DATA TO EXAMINE -
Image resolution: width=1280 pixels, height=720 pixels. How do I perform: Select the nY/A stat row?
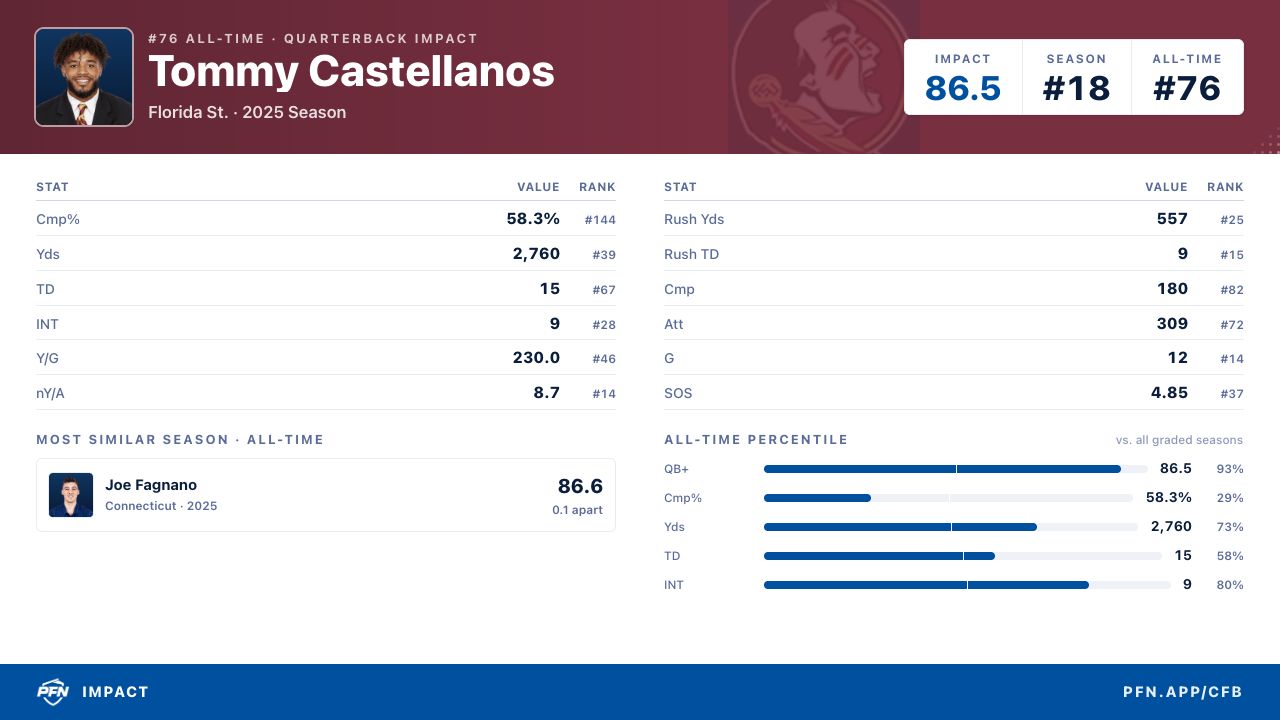326,393
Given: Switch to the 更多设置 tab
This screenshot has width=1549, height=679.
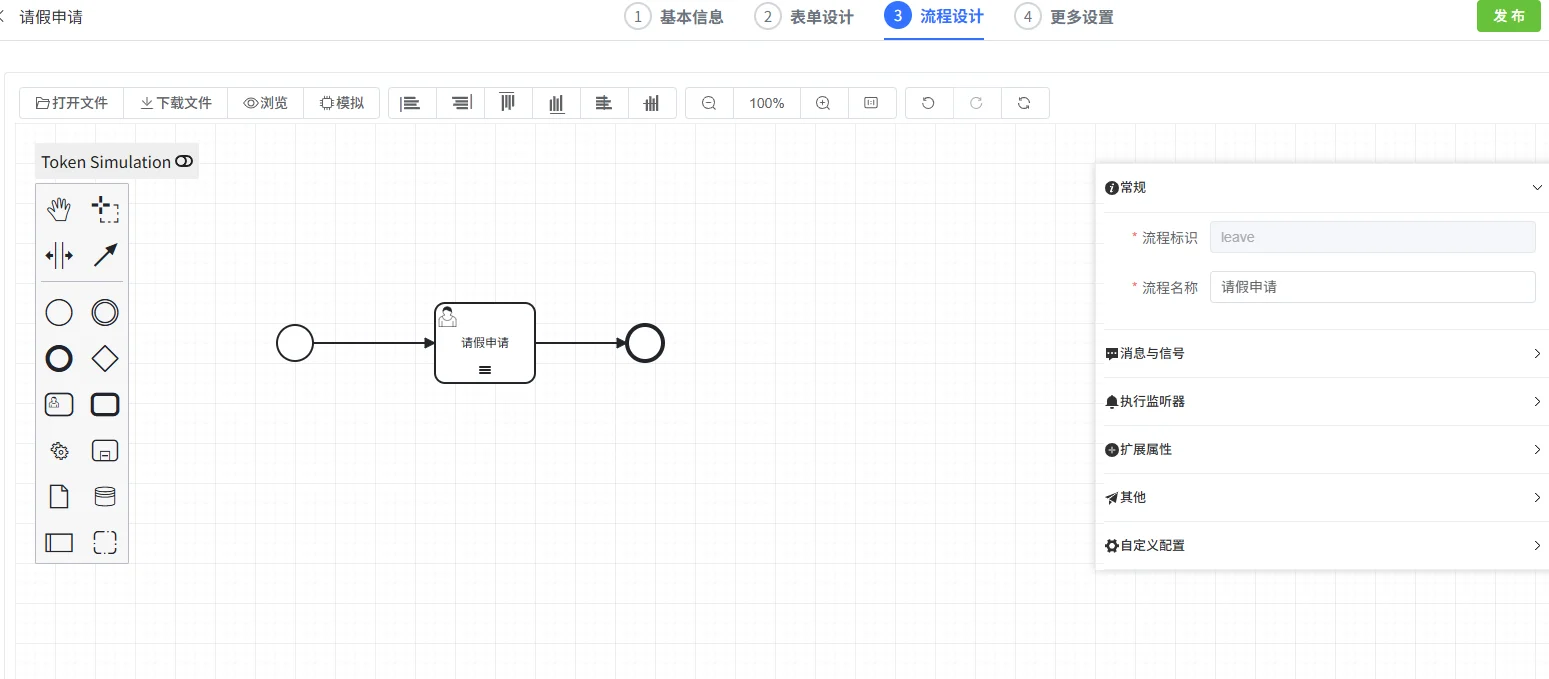Looking at the screenshot, I should click(x=1080, y=16).
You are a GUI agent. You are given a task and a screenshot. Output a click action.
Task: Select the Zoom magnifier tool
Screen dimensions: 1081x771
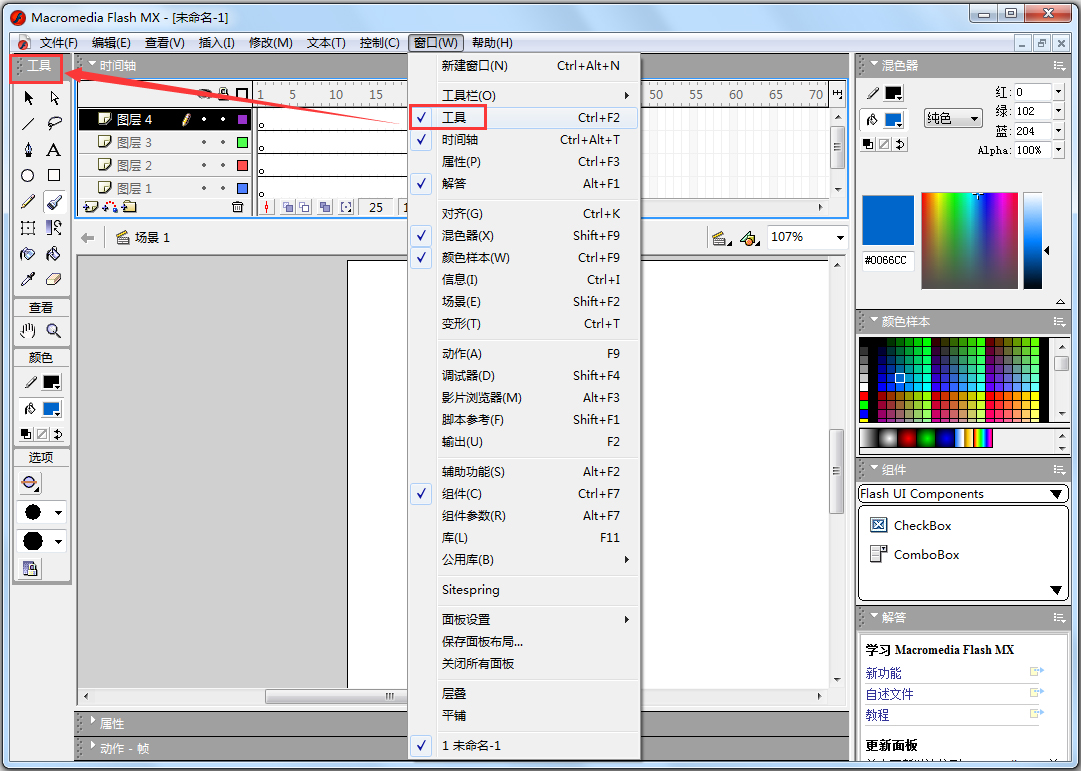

EXERCISE BRIEF - Repeat all the data as it stands, dropping any images it holds.

RESULT FOR THIS EXERCISE -
Image resolution: width=1280 pixels, height=720 pixels. How do I perform: Select the nY/A stat row?
326,393
Given: Switch to the 更多设置 tab
This screenshot has width=1549, height=679.
Looking at the screenshot, I should click(x=1080, y=16).
You are a GUI agent. You are given a task and a screenshot. Output a click action.
Task: Select the Zoom magnifier tool
Screen dimensions: 1081x771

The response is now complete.